Rivlin and his German counterpart, Frank-Walter Steinmeier, both addressed lawmakers in the Bundestag on Wednesday morning.
Rivlin is only the second Israeli leader to address German lawmakers in Parliament for the annual event that remembers the atrocities of the Holocaust. Former Israeli President Shimon Peres spoke to lawmakers at the ceremony in 2010.
Read more: Opinion: 75 years after Auschwitz, Germany must do more to fight anti-Semitism
The commemorations come on the backdrop of signs that anti-Semitism is on the rise in Germanyand in Europe.
'Together we stand up for values'
Rivlin, addressing German MPs, said: "I stand here and say that German and Israel are partners. Together we stand up for our values: against anti-Semitism and xenophobia and against the destruction" that occurred 75 years ago.
"Ugly and extreme anti-Semitism is hovering over the whole of Europe," he said, and that the continent was being "visited by ghosts from the past."
Germany has a special responsibility to prevent the horrors of the Holocaust from happening again, he said, adding that the same country that brought the horrors of Nazism to the world had today become a "lighthouse" for the protection of liberal values.
"We all know today that it's not a fight that can be concurred with one blow. It's a fight that must be fought persistently generation after generation…we can't give up…Germany cannot fail."
The Israeli president also dedicated part of his speech to criticizing Iran, calling the country a threat to world peace that must be isolated.
Steinmeier: 'The Holocaust is part of German identity'
Ahead of Rivlin's address, the German president in the Bundestag called the Holocaust a part of German identity.

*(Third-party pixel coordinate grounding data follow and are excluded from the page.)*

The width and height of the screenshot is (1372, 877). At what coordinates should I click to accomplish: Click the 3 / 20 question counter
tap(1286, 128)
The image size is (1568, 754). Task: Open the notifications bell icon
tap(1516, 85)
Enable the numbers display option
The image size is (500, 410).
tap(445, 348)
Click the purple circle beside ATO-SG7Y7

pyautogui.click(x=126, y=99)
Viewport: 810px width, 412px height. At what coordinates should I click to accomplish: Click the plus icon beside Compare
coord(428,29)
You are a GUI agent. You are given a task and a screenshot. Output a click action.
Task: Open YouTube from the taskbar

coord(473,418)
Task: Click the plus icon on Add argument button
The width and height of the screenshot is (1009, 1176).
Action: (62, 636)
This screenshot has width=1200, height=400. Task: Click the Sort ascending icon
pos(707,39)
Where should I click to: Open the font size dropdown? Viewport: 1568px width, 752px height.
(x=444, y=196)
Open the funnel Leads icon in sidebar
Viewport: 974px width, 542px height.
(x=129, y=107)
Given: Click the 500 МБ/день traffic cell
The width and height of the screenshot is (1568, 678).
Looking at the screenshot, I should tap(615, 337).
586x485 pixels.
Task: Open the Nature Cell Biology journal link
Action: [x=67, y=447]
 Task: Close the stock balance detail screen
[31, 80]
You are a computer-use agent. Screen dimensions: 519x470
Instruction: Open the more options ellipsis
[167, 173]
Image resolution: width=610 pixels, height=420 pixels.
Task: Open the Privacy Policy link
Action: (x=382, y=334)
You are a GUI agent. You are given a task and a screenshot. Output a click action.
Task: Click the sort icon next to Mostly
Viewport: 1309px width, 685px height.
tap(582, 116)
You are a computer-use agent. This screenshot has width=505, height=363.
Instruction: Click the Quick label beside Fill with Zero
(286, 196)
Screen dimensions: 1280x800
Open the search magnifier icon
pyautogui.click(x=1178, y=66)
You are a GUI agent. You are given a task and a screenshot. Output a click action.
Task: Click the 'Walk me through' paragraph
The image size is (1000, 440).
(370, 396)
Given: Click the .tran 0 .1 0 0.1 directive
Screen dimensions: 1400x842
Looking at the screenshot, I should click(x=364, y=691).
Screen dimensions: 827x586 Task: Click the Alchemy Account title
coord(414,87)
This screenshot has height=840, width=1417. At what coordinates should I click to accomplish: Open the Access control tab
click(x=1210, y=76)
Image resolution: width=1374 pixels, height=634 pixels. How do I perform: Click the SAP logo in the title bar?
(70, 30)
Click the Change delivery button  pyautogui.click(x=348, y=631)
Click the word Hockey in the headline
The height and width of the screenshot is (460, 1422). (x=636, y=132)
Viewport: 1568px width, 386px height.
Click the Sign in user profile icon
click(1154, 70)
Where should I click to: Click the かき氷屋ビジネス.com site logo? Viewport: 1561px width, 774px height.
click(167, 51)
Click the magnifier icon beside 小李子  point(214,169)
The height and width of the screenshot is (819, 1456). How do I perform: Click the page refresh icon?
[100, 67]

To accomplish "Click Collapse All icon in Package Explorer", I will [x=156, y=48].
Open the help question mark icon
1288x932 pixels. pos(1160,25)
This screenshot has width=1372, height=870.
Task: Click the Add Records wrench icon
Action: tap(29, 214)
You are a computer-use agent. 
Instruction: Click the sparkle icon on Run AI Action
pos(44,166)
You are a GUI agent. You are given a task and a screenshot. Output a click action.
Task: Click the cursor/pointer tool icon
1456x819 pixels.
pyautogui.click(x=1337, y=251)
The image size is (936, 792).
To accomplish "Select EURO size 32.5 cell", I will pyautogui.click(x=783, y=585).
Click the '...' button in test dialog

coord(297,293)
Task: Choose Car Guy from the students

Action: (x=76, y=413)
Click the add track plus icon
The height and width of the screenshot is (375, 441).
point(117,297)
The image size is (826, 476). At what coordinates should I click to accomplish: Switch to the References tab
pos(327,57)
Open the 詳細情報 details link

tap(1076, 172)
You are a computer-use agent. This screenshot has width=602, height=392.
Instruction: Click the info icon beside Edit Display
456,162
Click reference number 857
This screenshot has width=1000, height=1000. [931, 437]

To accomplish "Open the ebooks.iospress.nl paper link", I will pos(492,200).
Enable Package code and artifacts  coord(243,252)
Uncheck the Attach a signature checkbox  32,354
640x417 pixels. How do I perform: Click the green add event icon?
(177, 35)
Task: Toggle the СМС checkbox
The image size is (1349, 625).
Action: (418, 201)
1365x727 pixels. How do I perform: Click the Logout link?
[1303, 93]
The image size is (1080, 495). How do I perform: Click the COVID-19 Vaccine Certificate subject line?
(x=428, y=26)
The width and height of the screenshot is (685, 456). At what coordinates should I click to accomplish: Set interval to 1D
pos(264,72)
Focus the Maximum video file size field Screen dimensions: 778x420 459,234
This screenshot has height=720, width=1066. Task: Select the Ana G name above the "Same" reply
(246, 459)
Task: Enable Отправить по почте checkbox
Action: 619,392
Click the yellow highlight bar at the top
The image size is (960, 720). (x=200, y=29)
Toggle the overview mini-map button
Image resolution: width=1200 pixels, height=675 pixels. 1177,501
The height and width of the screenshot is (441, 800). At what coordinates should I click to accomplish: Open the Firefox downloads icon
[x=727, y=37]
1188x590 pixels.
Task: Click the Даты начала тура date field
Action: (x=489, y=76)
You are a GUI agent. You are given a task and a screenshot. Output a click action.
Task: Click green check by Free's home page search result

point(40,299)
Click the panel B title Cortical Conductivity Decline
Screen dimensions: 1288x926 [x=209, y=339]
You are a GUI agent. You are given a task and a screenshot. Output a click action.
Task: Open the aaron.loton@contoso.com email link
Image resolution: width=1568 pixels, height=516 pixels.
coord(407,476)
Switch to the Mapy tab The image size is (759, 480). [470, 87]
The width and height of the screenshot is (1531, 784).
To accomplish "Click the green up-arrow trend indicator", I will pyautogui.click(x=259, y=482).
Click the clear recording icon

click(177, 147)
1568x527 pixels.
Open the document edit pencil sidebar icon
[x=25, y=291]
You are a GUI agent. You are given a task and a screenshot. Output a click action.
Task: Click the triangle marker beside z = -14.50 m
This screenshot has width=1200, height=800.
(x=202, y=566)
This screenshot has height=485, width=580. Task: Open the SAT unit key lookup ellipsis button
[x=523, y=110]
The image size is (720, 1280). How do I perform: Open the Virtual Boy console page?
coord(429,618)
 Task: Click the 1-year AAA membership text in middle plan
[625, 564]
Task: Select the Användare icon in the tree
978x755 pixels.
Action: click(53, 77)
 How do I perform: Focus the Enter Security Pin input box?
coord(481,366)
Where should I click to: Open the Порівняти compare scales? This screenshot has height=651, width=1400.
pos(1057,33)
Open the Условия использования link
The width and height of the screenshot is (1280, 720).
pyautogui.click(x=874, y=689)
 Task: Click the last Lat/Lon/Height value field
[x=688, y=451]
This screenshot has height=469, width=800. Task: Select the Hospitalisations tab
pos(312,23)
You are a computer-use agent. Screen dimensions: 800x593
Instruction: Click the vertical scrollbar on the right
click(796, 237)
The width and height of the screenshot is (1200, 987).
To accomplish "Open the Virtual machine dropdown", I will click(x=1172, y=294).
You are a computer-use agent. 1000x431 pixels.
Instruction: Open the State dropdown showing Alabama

"The Holocaust is part of German history and of German identity," Steinmeier said, and went on to say that Germany must remain vigilant in protecting the memory of the past.
"The evil spirits of the past are reappearing today under a new guise. More still, they are presenting their ethno-nationalist, authoritarian thinking as a vision, as a better answer to the questions of our time," he said.
"Those of us in this room who believe in democracy take it for self-evident that our country must grapple with historical guilt."
"We won't forget what happened. And we won't forget what can still happen."